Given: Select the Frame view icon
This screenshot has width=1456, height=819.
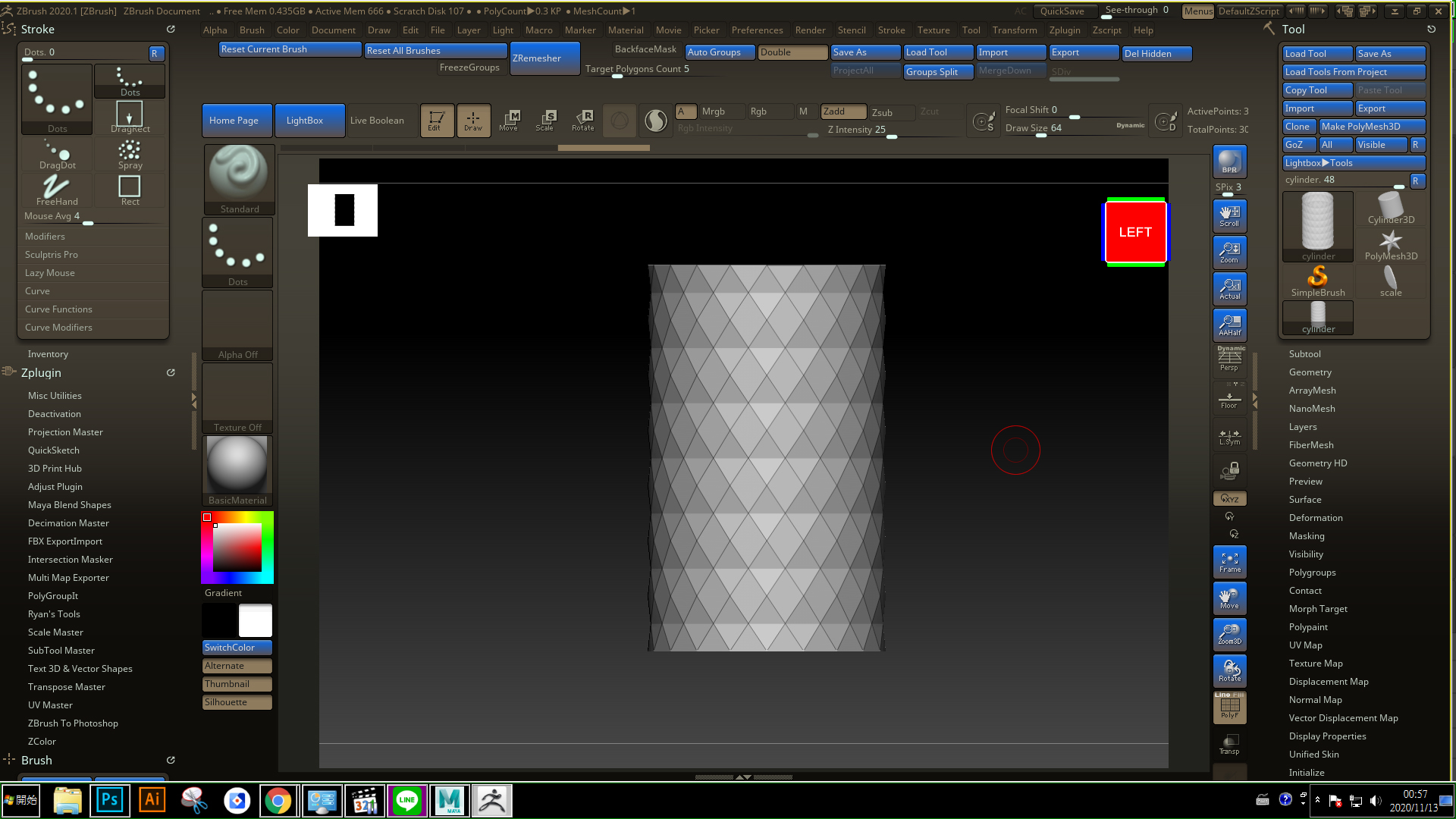Looking at the screenshot, I should point(1229,562).
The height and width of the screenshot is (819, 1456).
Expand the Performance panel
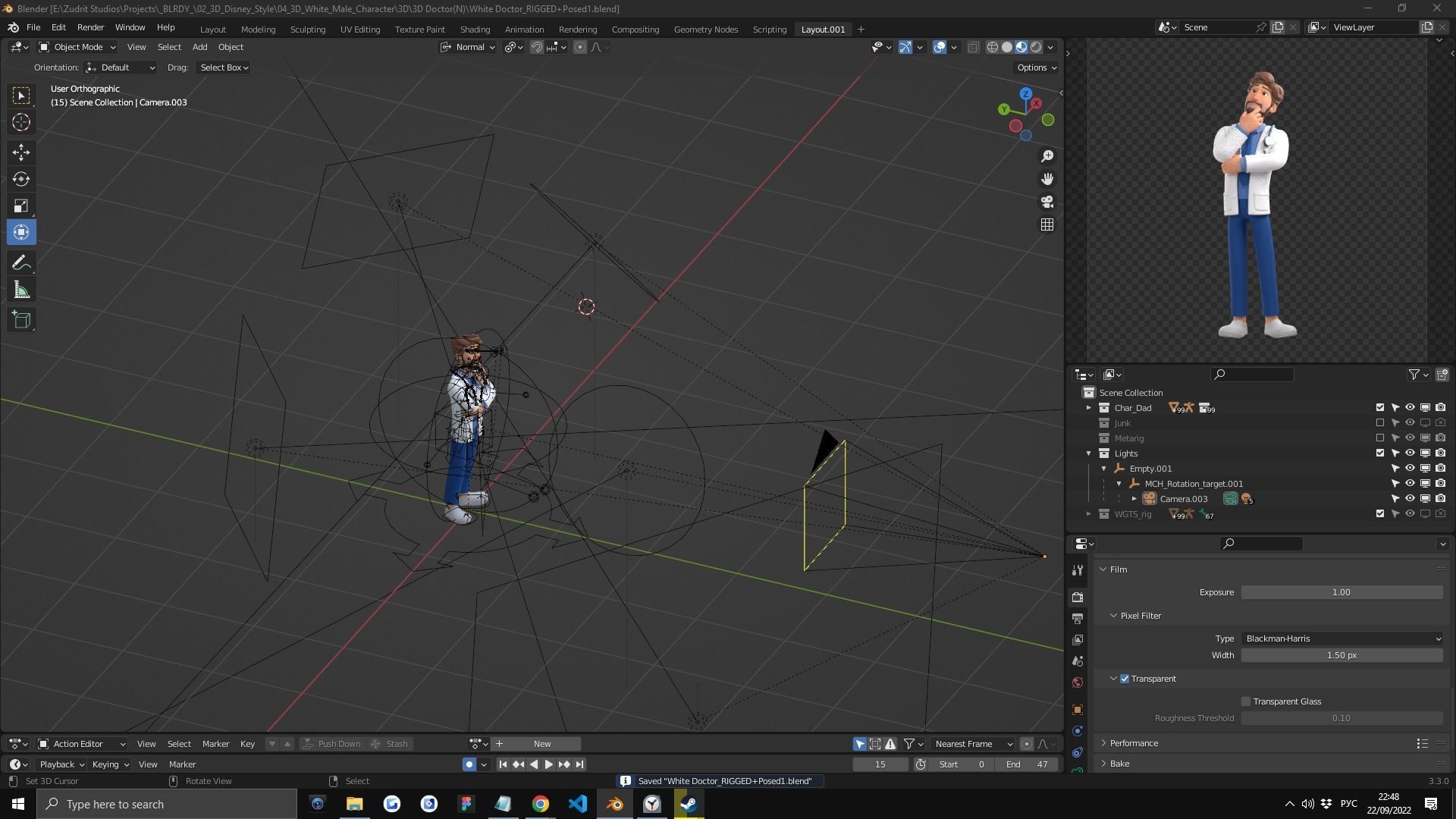pos(1134,743)
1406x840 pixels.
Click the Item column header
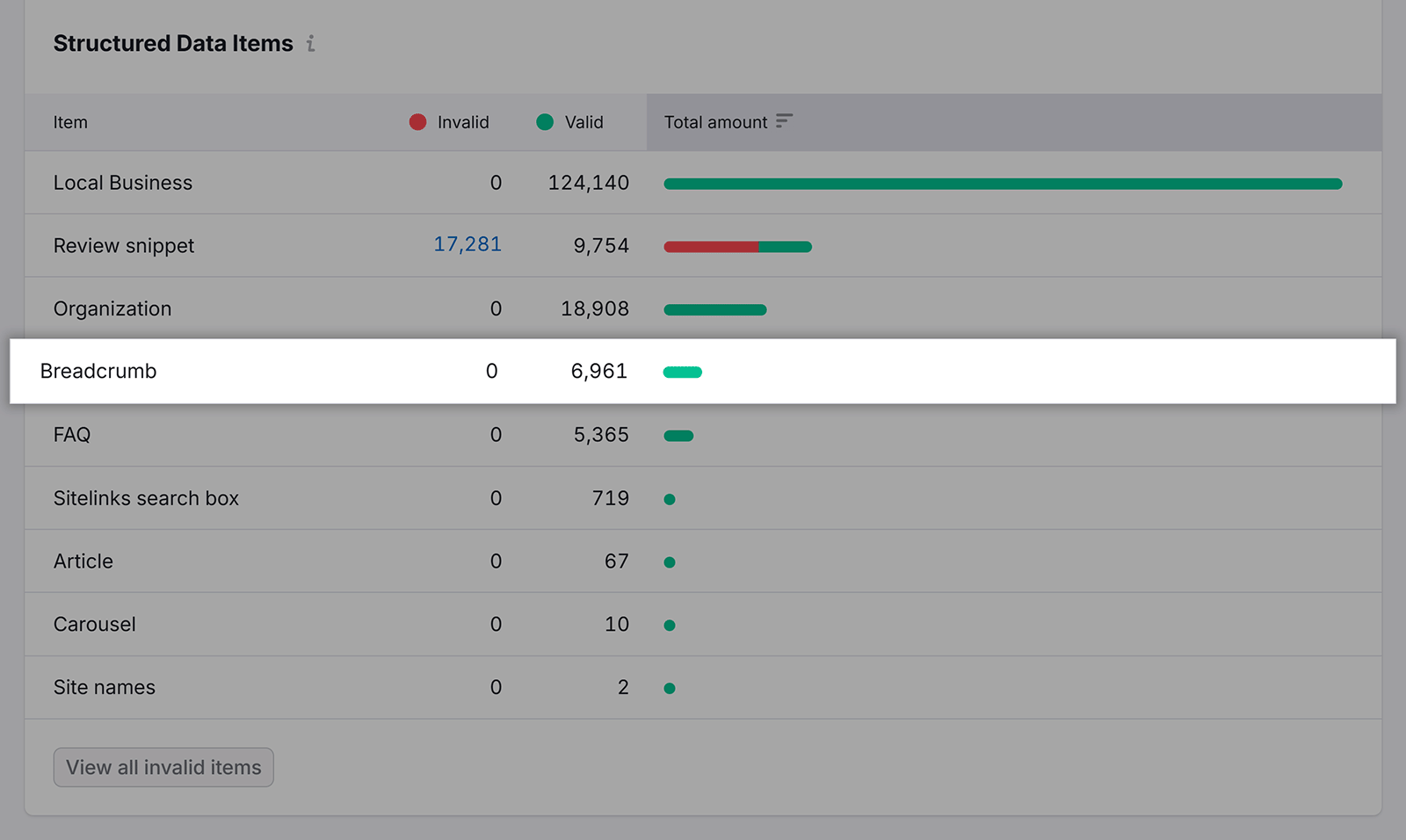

= = = = = = =

→ **TASK PROMPT**
I would like the data copied exactly as it stands, with no pictures included.

→ **ANSWER AREA**
Given: Select the Frame view icon
This screenshot has width=1456, height=819.
Looking at the screenshot, I should point(1229,562).
The height and width of the screenshot is (819, 1456).
Expand the Performance panel
pos(1134,743)
1406x840 pixels.
Click the Item column header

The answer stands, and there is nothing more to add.